– Как это – нет?!

– Очень просто: умер дедушка позапрошлой зимой.

– Как… умер?

Женщина посмотрела на меня, не понимая, зачем я задаю бестолковый вопрос.

– Очень просто. Смерть пришла, вот и умер. А вы кто ему? – в свою очередь поинтересовалась женщина.

– Да я… – хотела объяснить, но вновь спросила. – А вы знаете Веру Самохину, библиотекаря? Здесь она?

– Жила здесь, да года три как уехала в город, а мать ее, тетка Марфуша, все еще туточки. А вы кто им будете? – проявила она похвальную настойчивость наравне с подозрительностью.

И тогда я, удивленная новостями, решила сделать остановку в Пнево, побывать у тети Марфуши, сходить на могилку к деду Терентию. Ах, как жаль, что он умер!..

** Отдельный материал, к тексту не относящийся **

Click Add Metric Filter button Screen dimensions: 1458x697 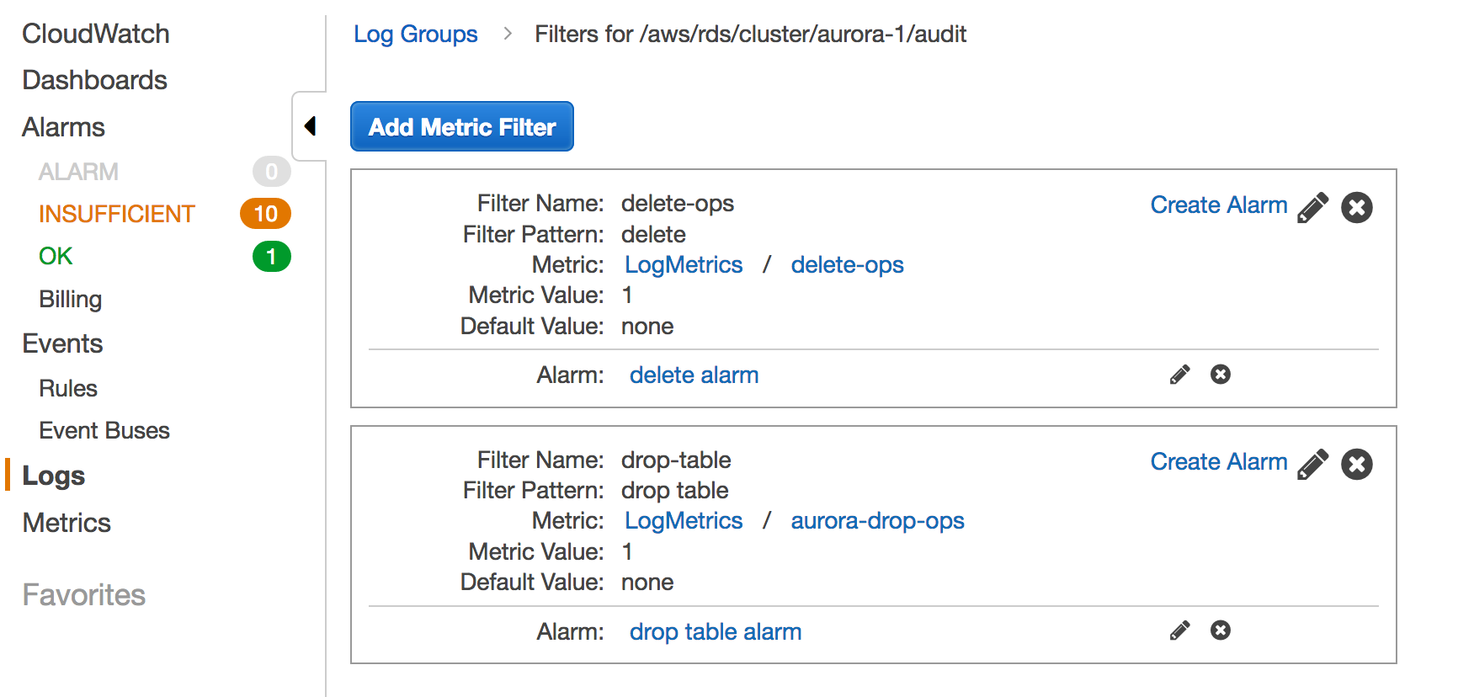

Пилот объяснение, почему я не полечу дальше, принял равнодушно, сделал отметку в какой-то ведомости. Мы спрыгнули с сыном на поле и пошли вслед за женщиной к маленькому беленькому домику, на котором горделиво синела надпись «Аэропорт Пнево». Самолет же, развернувшись, резво пробежался по расчищенному от снега полю и взмыл вверх, сделав разворот, лег на прежний курс,

Тетя Марфуша долго меня обнимала, охала и причитала, когда поняла, кто заявился нежданно в гости. Она вертела сухонькими руками, крутила, разглядывая со всех сторон сына: подумать только, ведь, кажись, сама недавно совсем девчонкой приезжала, а сынишке уже десять лет!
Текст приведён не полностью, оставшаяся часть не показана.